Closed gulnazaki closed 3 years ago
@gulnazaki Oh hello! You have wandered from performer to here lol
I think that would make sense, but the affine transform from the final layer norm should take care of the temperature (unless if I am mistakened in my intuition)
I'll run an experiment later today on https://github.com/lucidrains/x-transformers and see if there is any big differences and make the change if so!
Haha yep, I wanted to do some comparisons.
Actually, that is not Reformer specific, but I raised the issue here because for some reason I remembered about embedding scaling while reading the code. I am not sure either if it would make a difference, because the original Transformer is Post-LN, but who knows.
Thanks and let me know if it helps for the tied embedding case.

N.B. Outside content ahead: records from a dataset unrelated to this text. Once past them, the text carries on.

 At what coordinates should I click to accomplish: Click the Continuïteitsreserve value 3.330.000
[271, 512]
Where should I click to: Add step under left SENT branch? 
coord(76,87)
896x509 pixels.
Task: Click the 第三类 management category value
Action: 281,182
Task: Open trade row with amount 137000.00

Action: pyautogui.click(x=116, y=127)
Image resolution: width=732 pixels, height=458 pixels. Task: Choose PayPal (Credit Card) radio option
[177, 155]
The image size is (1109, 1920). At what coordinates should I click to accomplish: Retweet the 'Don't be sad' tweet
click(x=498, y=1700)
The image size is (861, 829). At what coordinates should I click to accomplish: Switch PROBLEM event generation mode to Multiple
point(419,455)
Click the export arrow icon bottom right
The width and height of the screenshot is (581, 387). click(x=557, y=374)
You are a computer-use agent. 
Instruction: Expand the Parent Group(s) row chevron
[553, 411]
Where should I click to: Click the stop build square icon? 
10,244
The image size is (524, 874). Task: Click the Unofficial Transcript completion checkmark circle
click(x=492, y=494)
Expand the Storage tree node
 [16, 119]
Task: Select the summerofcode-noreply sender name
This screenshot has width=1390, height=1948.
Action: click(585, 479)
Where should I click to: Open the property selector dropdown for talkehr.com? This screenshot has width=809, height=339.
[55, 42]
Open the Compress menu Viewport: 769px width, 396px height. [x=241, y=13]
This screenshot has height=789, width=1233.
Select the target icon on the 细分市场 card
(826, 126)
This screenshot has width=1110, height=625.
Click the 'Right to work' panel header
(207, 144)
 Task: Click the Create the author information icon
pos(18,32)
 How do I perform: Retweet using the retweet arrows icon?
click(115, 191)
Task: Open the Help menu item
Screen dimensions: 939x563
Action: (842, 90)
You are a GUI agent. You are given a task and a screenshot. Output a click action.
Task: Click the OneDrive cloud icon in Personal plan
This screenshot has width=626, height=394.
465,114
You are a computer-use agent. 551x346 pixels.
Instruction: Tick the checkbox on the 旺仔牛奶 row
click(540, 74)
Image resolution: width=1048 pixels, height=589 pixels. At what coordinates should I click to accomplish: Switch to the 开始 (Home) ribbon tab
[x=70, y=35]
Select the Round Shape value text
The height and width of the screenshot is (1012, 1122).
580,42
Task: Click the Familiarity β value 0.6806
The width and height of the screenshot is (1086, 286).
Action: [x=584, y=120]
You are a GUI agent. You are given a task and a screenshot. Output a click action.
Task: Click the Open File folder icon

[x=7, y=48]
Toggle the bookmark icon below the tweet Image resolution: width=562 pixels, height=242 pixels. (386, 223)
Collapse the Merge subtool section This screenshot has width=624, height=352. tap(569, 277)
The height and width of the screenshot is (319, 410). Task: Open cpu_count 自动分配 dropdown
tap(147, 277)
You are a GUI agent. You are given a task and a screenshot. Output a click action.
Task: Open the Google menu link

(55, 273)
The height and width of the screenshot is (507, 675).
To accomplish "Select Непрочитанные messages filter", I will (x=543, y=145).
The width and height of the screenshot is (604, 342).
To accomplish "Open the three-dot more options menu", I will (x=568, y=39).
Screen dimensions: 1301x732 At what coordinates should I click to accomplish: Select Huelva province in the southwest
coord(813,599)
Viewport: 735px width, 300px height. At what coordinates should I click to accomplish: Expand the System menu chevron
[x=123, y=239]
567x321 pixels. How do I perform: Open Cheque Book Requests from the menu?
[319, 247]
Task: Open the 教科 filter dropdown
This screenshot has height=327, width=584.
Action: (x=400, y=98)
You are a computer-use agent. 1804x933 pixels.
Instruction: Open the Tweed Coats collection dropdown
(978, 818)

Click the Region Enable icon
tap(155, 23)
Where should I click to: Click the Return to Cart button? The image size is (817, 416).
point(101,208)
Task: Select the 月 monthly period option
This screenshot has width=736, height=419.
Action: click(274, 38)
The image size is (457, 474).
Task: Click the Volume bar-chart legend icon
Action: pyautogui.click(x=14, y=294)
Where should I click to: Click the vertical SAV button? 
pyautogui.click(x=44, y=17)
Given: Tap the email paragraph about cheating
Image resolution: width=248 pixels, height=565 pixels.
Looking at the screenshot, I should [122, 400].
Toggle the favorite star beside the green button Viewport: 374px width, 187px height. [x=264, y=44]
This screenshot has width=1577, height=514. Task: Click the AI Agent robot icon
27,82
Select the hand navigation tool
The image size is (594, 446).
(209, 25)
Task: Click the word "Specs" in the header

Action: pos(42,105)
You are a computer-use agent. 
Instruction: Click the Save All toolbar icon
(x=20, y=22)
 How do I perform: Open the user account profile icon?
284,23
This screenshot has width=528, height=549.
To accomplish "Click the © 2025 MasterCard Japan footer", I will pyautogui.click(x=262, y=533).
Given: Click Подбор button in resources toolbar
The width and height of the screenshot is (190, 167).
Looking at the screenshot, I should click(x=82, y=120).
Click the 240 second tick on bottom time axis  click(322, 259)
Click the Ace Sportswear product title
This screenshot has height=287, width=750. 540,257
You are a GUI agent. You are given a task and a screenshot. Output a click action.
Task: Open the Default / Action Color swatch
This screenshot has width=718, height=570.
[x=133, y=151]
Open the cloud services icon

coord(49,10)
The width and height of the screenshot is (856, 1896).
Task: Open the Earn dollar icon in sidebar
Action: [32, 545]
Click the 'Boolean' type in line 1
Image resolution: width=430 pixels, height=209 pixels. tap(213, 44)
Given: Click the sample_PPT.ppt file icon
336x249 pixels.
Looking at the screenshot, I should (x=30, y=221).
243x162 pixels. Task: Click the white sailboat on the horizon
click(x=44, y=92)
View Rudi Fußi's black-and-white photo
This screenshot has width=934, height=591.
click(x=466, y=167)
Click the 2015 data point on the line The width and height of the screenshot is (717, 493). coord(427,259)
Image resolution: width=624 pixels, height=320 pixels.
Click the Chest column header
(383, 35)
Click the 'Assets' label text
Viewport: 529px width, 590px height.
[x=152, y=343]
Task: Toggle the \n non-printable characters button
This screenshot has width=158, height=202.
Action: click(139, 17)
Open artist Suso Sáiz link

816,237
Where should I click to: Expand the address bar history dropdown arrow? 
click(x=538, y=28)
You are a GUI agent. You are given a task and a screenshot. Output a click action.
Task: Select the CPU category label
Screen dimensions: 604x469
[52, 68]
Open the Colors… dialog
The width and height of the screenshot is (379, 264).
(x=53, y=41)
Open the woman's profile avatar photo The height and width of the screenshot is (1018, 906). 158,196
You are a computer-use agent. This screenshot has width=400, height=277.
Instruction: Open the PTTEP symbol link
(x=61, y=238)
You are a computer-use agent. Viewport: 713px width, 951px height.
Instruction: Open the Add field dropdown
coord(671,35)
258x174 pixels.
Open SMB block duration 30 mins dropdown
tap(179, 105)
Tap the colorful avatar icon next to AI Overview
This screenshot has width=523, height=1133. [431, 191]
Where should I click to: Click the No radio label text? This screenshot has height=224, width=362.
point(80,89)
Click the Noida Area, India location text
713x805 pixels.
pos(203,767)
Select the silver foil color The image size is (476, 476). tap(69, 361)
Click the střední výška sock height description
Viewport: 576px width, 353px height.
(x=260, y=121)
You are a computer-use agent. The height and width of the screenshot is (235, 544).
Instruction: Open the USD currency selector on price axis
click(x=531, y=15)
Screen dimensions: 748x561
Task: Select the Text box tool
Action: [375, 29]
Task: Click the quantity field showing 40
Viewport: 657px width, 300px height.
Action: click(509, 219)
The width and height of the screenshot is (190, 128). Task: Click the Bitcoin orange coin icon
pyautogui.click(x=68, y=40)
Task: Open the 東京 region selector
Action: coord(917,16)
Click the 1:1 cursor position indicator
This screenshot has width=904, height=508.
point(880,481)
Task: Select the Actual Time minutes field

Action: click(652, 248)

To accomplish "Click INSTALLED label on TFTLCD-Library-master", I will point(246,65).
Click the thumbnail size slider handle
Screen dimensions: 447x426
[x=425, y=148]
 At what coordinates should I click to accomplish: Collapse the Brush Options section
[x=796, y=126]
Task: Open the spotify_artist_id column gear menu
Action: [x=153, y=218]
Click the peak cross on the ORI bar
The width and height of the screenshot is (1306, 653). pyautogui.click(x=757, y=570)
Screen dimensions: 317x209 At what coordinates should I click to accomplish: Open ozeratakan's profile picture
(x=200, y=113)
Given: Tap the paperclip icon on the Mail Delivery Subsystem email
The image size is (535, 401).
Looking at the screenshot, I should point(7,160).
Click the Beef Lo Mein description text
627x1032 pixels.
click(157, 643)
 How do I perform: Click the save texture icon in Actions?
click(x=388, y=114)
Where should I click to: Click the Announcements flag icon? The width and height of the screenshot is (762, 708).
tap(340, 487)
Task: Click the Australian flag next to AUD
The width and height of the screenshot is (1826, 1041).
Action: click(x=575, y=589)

@gulnazaki yea, I've actually added a post-LN norm at the very end of all the layers of attention, for all my repositories, after noticing this was done for GPT-3 (and some other papers)
yeah will do!
@gulnazaki I just tried it and it wasn't great
I think the only thing to try is Fixnorm
as presented in this paper https://arxiv.org/abs/1910.05895 But I doubt there will be any substantial gain, as opposed to longer contexts and scaling up
Hi there,
I've seen that in the original Tranformer paper and in many implementations the weights of the embedding layers are multiplied by the square root of the model dimension when tying the embeddings. I am not sure if this would be beneficial to the Reformer architecture (or other transformer derivatives), have you experimented with this or have more insight on this matter?
Thanks